# Favorite Demon Movies.



## Sinister (Apr 18, 2004)

What are some of your favorie films who's subject are denizens of the Nether Regions? List as many as you like; it can have ANY movie that is about Ol' Beelzebub himself, or his minions.

Mine INPO:

1. *Hellraiser* 
2. *The Exorcist* 
3. *The Wishmaster* 
4. *The Devils Advocate* 
5. *Angel Heart* 
6. *Night of the Demons 2* 
7. *Hellbound: Hellraiser II* 
8. *Hellraiser: Bloodline* 
9. *Tales From the Crypt: The Demon Knight* 
10. *Night of the Demons* 
11. *The Devils Rain* 
12. *The Evil Dead Series*
13. *Exorcist III: Legion*

Decided to end my list at #13! Heh, heh, heh!

D'oh!

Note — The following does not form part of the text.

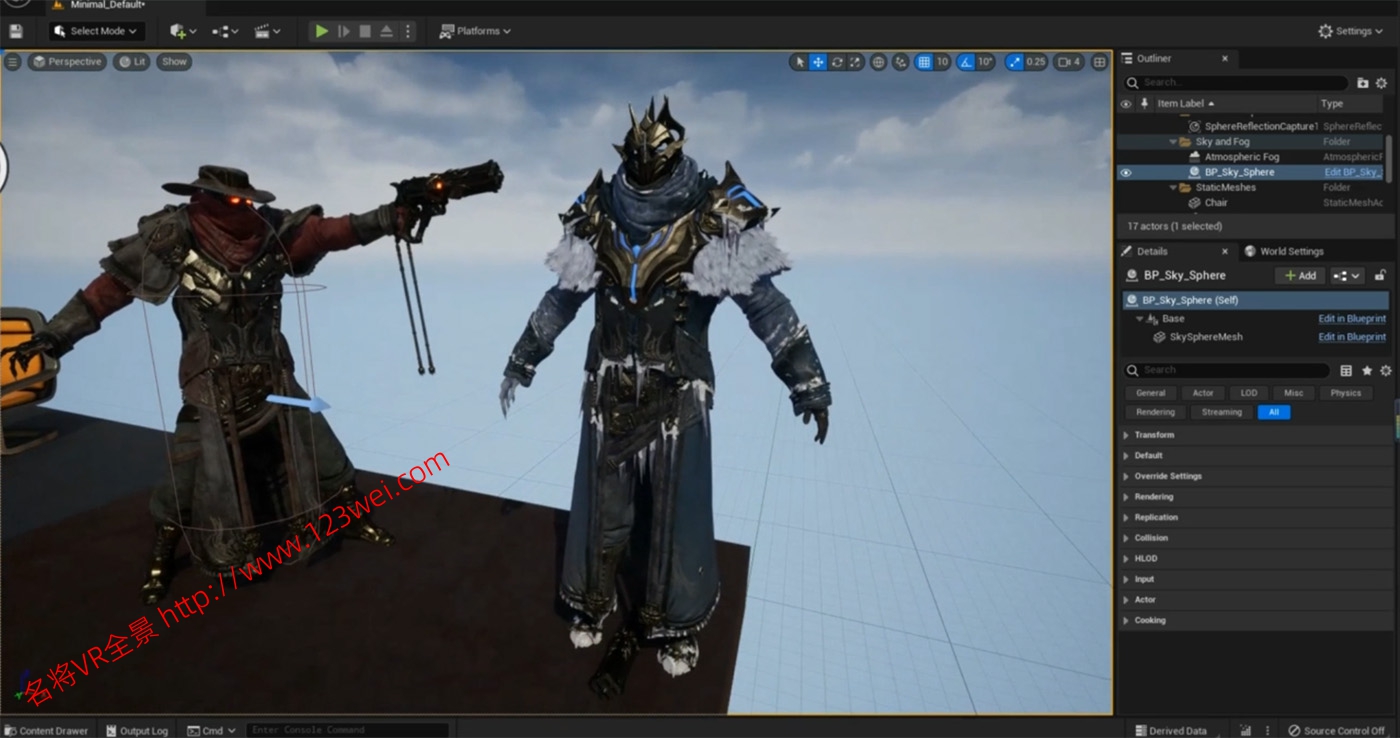Switch to the Select tool arrow
Image resolution: width=1400 pixels, height=738 pixels.
[x=800, y=61]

Forgot all about E.D. That was rectified by removing *Dogma.*I also removed *Wishmaster II * in lieu of *Demon Knight.* Thanks Z-F for bringing up what slipped my mind.


----------



## Zombie-F (Apr 12, 2004)

Short but sweet:

The Exorcist
The Devil's Advocate
Evil Dead Series
Hellraiser
Demon Knight


----------



## Anachronism (Apr 22, 2004)

Exorcist
Exorcist 3
Evil Dead
Night of The Demons
Demons
Demons 2

~~Bill~~


----------



## Non Compos Mentis (Apr 14, 2004)

Storm of The Century
Night of The Demons
Evil Dead 1 & 2
Night Breed
976 Evil


----------



## Lilith (Apr 13, 2004)

Hellraiser
Demon Knight
Evil Dead 
Wishmaster 
Bio Hunter 

and others I seen but totelly forgotten by know lol... Mind slipping me today.


----------



## DarkEmpress (Apr 22, 2004)

wishmaster
exorcist
hellraiser


----------



## Citizen Tallee (Apr 13, 2004)

My favs are:


The Exorcist
Evil Dead 1-3
Night of the Demons 2
Wishmaster
Hellraiser Series


----------



## Non Compos Mentis (Apr 14, 2004)

I forgot Frailty.


----------



## Dreamdemon (May 4, 2004)

The Exorcist
Devil's Advocate
Hellraiser I & II
Evil Dead
Night of the Demons

Aaron


----------



## Witterally (Apr 15, 2007)

just The Evil Dead for me.

I also... to some extent, prefer Demons 2 over any other movie about demons that comes to mind at this moment.


----------